We were particularly interested in those companies which operate a tied estate, whose operations have frequently been criticised on the grounds that they are unfair to lessees, who not only have to pay rent, but are also forced to buy beer at higher prices than those they could obtain elsewhere. Those who support the system maintain that the tie gives pubcos an incentive to support their lessees through providing advice and services, and that the revenue stream from the beer tie means that basic rents are lower than they would otherwise be, and potential lessees have a low cost entry into the business.

The Trade and Industry Committee's 2004 Report considered that there was a balance between disadvantages and the benefits of the tied system, although there was an imbalance of bargaining power between pubcos and their lessees. The Committee put forward a number of recommendations intended to improve the relationship between the two parties, and we were interested to see the extent to which those recommendations have been implemented, and the extent to which problems had been solved.
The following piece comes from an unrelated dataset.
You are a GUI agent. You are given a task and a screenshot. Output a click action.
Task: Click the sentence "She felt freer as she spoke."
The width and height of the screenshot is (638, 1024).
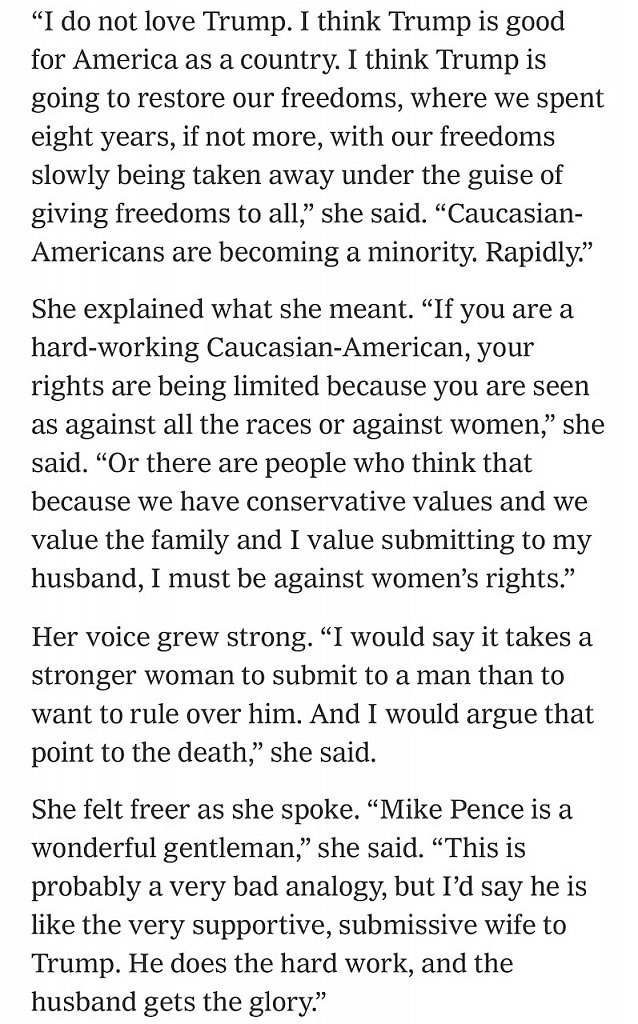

Our call for evidence gave us two irreconcilable pictures of the industry. The first presented a picture in which pubcos operating the tie were able to give their lessees considerable support, and in which the admittedly higher costs of tied products were offset by lower rental and extra support and services. The second picture, which came from individual lessees and from campaign groups, was of an industry in which the higher costs imposed by ties meant that lessees were at a disadvantage to free of tie competitors and pubcos used their superior bargaining power to exploit lessees, in many cases failing to carry out their contractual duties, while refusing to give lessees in difficulties any leeway.

Evidence was submitted by lessees of many pubcos, and we were concerned by the consistency of their stories. On the other hand, disputes between lessees and landlords are not unusual, and we recognised that a satisfied lessee would be less likely to contact the Committee. Accordingly, we commissioned our own survey to determine whether the evidence we received from individual lessees was typical of feelings in the industry, or whether it was the result of particular individual problems. Our investigation showed that the majority of lessees of tied pubcos did not consider their pubco added value to them and were dissatisfied with their pubco; 78% of lessees were dissatisfied with the tie. 67% of lessees who responded to the survey said that they earned less than £15,000 per annum. Even where pubs had a turnover of more than £500,000 a year, over 50% of lessees earned less than £15,000. Although we could not investigate the stories told by individual lessees, the survey results gave us confidence that although their cases might be extreme, they were not simply a dissatisfied minority.

The problems the Trade and Industry Committee identified four years ago remain. The imbalance of bargaining power persists. The arrangements for assessing rents remain opaque, despite the Trade and Industry Committee's recommendations for greater transparency. Rental assessment should be the basis for negotiation, but incumbent lessees often risk loss of their home as well as their business if they cannot reach agreement. Despite the introduction of improved codes of conduct, there appears to be no effective independent dispute resolution system; only now is such a system being considered. While we are sure that in some cases pubcos have acted fairly and even generously towards their lessees, in many cases they take full advantage of their economic strength. There is a worrying pattern in the evidence presented to us of lack of support for lessees, of verbal agreements not honoured, and, on occasion, of downright bullying.

We have no confidence that the advantages of the tie outweigh its drawbacks. There is an easy way to test this; as leases become due for renewal, the pubcos could and should offer lessees a choice between a free of tie lease and a tied one. This would only be effective if the basis on which rent was assessed was made more transparent.

Given the industry's inability to reform itself in the past, BERR needs to look urgently at the inequalities of bargaining power between pubcos and lessees. Recommendations to improve the transparency of rent assessment should be implemented. The practice of pubcos selling buildings they no longer require with restrictive covenants preventing their use as a pub should be banned.

There are strong indications that the existence of the tie pushes up prices not just to lessees but to consumers. However, we are wary of simply recommending that it should be abolished; such a move might simply increase the power of brewers or distributors. The OFT has declined to act in the past; we recommend that the Secretary of State refer the matter to the Competition Commission for urgent investigation by a body which has no vested interest in defending its earlier position. However, our provisional view is that the tie should be severely limited to ensure there is proper competition in the market. Nonetheless, we note that interventions can have unexpected consequences. The Beer Orders led to the emergence of pubcos. Displacing pubcos without considering the market as a whole may put too much power into the hands of brewers and wholesalers. The position of local brewers operating a small tied estate also needs to be considered; we would not wish to damage regional brewers. For these reasons we recommend an urgent investigation, rather than simply making a policy recommendation.